Given the importance of social networks in securing employment for South African youth (Magruder [27]), one potential mechanism explaining this result is the greater success enjoyed by coloured youth in using vocational schooling to acquire jobs through formal means rather than informal networks23. If youth need credible evidence of skills to access jobs through formal channels rather than relying on social networks, vocational schooling might provide such a credential. In columns (5)-(6), I explore this possibility by regressing an indicator for job acquisition through formal channels (defined as responding to a job advertisement, sending a CV, visiting a firm, or using an employment agency, as opposed to using informal social networks) on years of schooling of each type among the sample of employed youth. Sample sizes drop substantially in these regressions because information on search method is available only in the concurrent waves of the panel, rather than in retrospective life histories, and because I restrict the sample to employed youth in order to avoid conflating the employment returns found in column (3)-(4) with the search method. The results reveal that the marginal increase in success rates from formal search associated with academic schooling is similar for black and coloured youth (6 versus 4 percentage points). However, each year of vocational schooling is associated with a 22 percentage point increase in successful formal search for coloured youth, compared to a 6 percentage point (though not significant) decrease for blacks. Paired with the results from columns (3)-(4), this result suggests that employers view black youth with vocational schooling less favorably than otherwise similar coloureds when evaluating job candidates. Vocational schools catering to black youth may do well to place extra emphasis on job placement to rectify this disparity.

5 Conclusion

This paper analyzes the role of vocational schooling in the school to work transition of South African youth. I find evidence that vocational schooling acts as a safety valve for students who struggle academically: grade failure leads to modest decreases in vocational enrollment, compared to substantial declines in academic enrollment. Vocational schooling also serves as a safety valve for pregnant girls, in contrast to academic schooling, which exhibits large enrollment declines following pregnancy. Household shocks have no statistically significant effects on enrollment in either type of schooling, however. The safety valve hypothesis is robust to allowing for multi-dimensional ability, with own-program failure leading to smaller enrollment declines for vocational than academic schooling. The results are present in both secondary and post-secondary schooling (although somewhat muted for the latter) and persist across a number of subsamples of interest.

Given this evidence for the safety valve role for vocational schooling, one might worry that an associated cost is lower labor market returns compared to academic schooling, i.e., that vocational schooling is a sinkhole. Estimates of wage and employment returns fail to provide evidence for the sinkhole hypothesis, however. Returns estimates for vocational secondary are hampered by lack of statistical power, but are nonetheless positive and not statistically different from those for academic secondary. Although I have shown that these estimated returns are unlikely to be explained away by selection on unobserved characteristics, they come with the usual caveats against the causal interpretation of Mincer regressions, and the additional caveat that the relative returns may shift in favor of academic schooling as workers age (Hanushek et al. [18]). Even so, the absence of evidence favoring academic schooling is notable in this context, considering the low esteem South Africans hold for vocational schooling and the evidence in this paper that its students are adversely selected.
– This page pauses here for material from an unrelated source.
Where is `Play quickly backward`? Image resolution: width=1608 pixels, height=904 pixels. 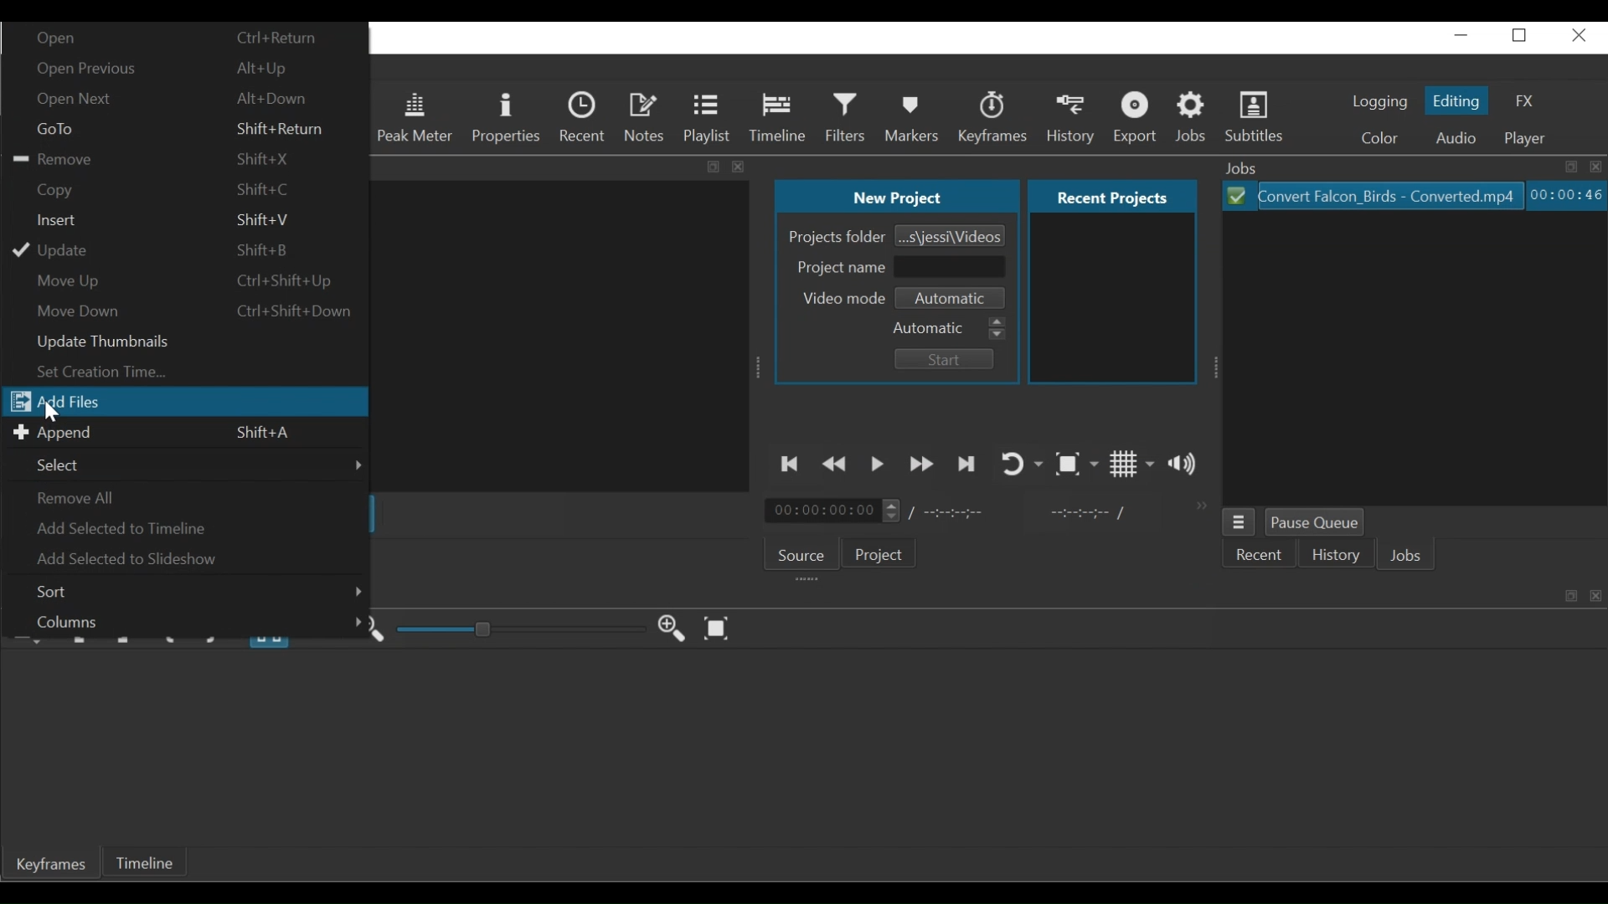
Play quickly backward is located at coordinates (833, 463).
If vocational schooling has the salutary effects that I find, particularly for struggling students, why don’t more students enroll? At the post-secondary level, limited open seats and relatively strict admissions requirements at universities of technology are likely barriers to expanded enrollment. At the secondary level, qualitative evidence suggests that stigma and information costs limit student enrollment in vocational programs, drawing students who feel they have no other choice (Needham and Papier [32]). If this is the case, then efforts by school administrators to promote vocational programs as a practical alternative to the traditional system should yield benefits.

South African policymakers frequently express consternation about slow student progression through schools and high rates of youth unemployment, with economists finding ample evidence to support such concerns. The evidence presented here suggests that vocational schooling, a small and often overlooked educational institution, plays an important role for vulnerable students both while they remain in school and when they enter the labor market.

Endnotes

1 Based on data for 15-24 year olds in 2005, compiled in Banerjee et al. ([4]). Unemployment follows the “narrow” definition of the International Labor Organization (ILO), which classifies working age individuals as being in the labor force if during a week of reference they were employed or wanted to work and were available to start working within a week but also had actively looked for work during the past four weeks.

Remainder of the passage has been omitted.